TEL AVIV –— As President Joe Biden assembles the agenda for his first Middle East visit since taking office, his administration is trying to coax at least one more Arab nation to join the Abraham Accords and normalize relations with Israel, U.S. Ambassador Tom Nides said on Tuesday.

“My job personally is to go deeper with the countries we have, and the [job of the] White House is to go wider and bring more countries into the forum,” Biden’s envoy to Israel said in a webcast from Jerusalem organized by the Atlantic Council, a Washington think tank, and the Jeffrey M. Talpins Foundation.

Nides dodged questions on an Axios report that Biden will fly to Israel in late June and convene a meeting of regional leaders to strengthen and expand the 2020 agreements mediated by the Trump administration in which the United Arab Emirates, Bahrain and Morocco established diplomatic ties with the Jewish state. But Nides indicated that the prospect of brokering new Arab-Israeli relationships is tantalizing for the 79-year-old Biden, who often boasts that he’s met with every Israeli prime minister since his 1973 encounter as a freshman senator with Golda Meir.

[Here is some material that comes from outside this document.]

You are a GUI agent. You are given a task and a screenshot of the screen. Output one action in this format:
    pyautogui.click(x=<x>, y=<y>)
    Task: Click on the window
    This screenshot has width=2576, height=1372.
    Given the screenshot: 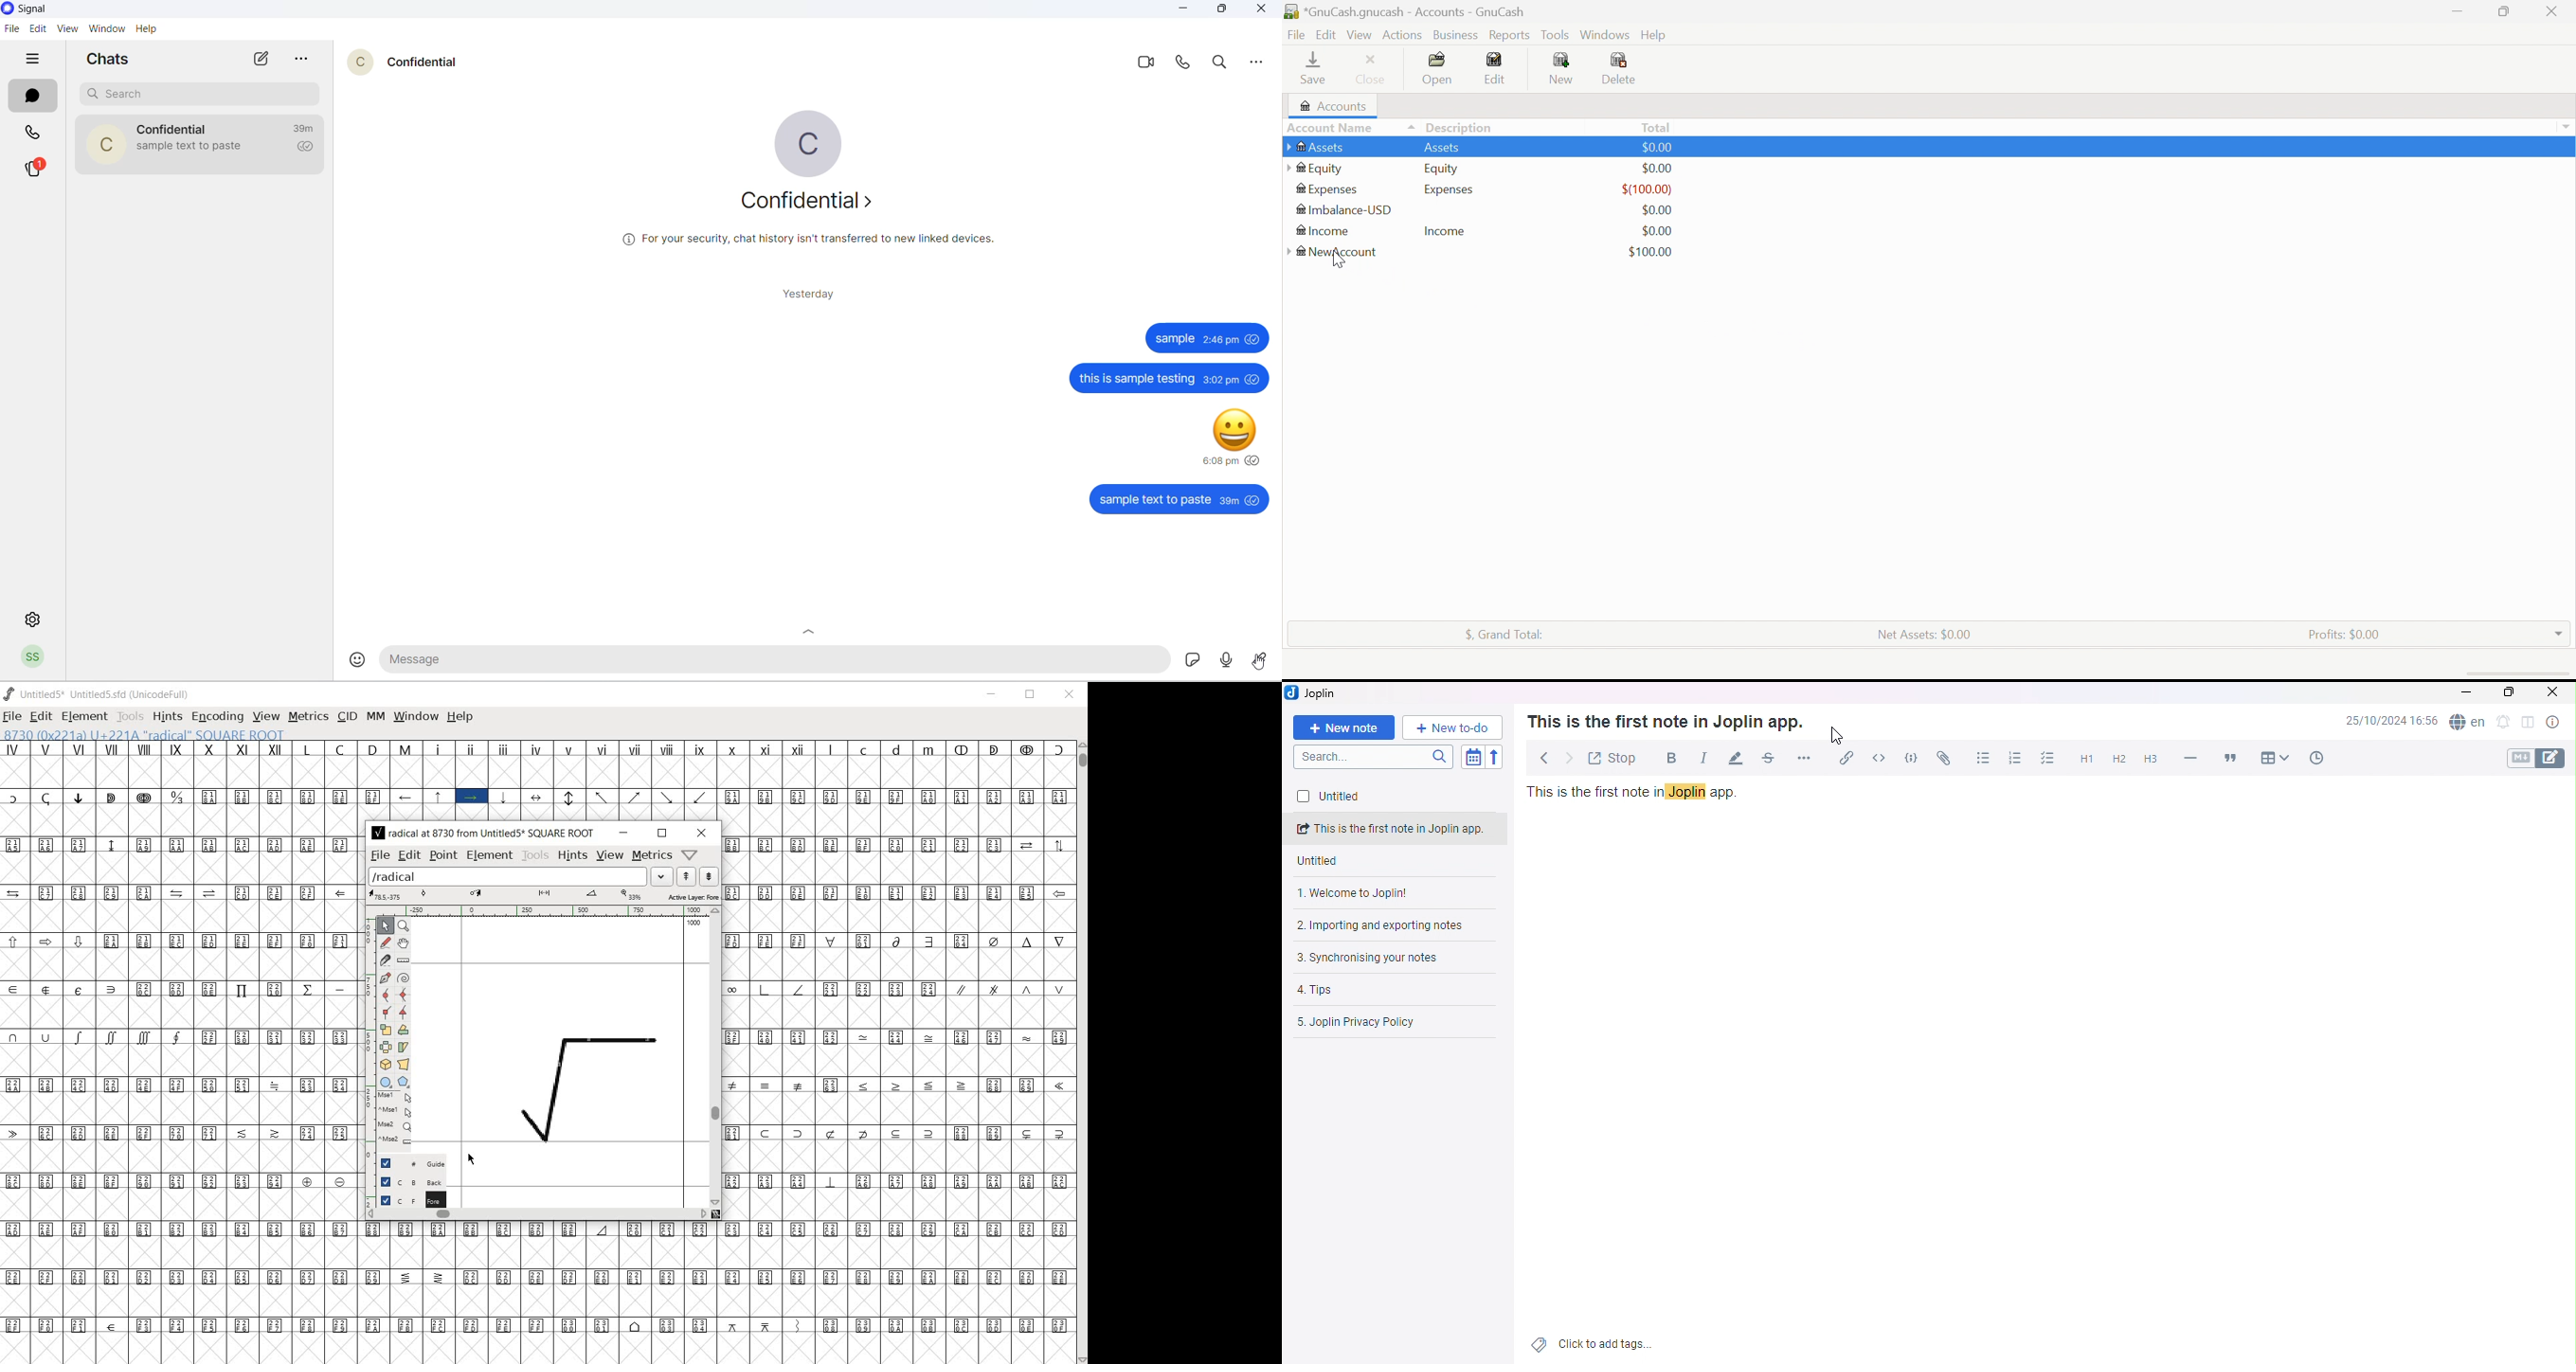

“Wouldn’t it be great if Saudi Arabia had normalized relationships with Israel, and Kuwait and the whole region,” said Nides in an interview with Dan Shapiro, the former ambassador to Israel under the Obama administration. Shapiro was recently named a distinguished fellow at the Atlantic Council to work on the “N7” project that was started with Talpins’ sponsorship last year to promote normalization. “You’ve got to create the momentum. Every one of these is difficult to do. Our view is, the more the merrier.”

Nides, who left his post as vice chairman of Morgan Stanley to take over the top job at the embassy in Jerusalem, said dates are still unsettled while advisers grapple with how to make the maiden presidential trip to the Middle East a success. Israeli Prime Minister Naftali Bennett announced after a phone conversation that Biden has accepted his invitation to visit in the coming months.

“Each of these countries wants something from us and we want something from them, and they want something from the Israelis,” Nides said. “This little maneuver is not for the faint-hearted, but I think it’s well worth the time and the energy.”

Nides, a longtime Democratic fundraiser, said he has no hesitation in giving credit to former President Donald Trump for engineering the Abraham Accords. In following up on the previous administration’s achievements, he said Israel’s recent summit in the Negev desert created a “phenomenal opportunity” by bringing together the foreign ministers of the UAE, Bahrain, Morocco and Egypt, as well as U.S. Secretary of State Tony Blinken.

Among his greatest challenges, Nides said, were violent confrontations between Palestinians and Israeli police last month on the Temple Mount in Jerusalem’s Old City, the sacred site revered by Muslims and Jews. He said the rare confluence of the Jewish festival of Passover, the Muslim holy month of Ramadan and the Christian holiday of Easter focused attention on the Israeli-Palestinian conflict and required intense diplomacy to ensure there was no repeat of last year’s violence that led to a missile conflict in May between Israel and Hamas in the Gaza Strip. Nides credited both Bennett and Palestinian Authority President Mahmoud Abbas for preventing the situation from getting out of control.

“To be honest, we were pretty nervous,” Nides said. “We spent a lot of time trying to keep things calm, keeping the Temple Mount calm.”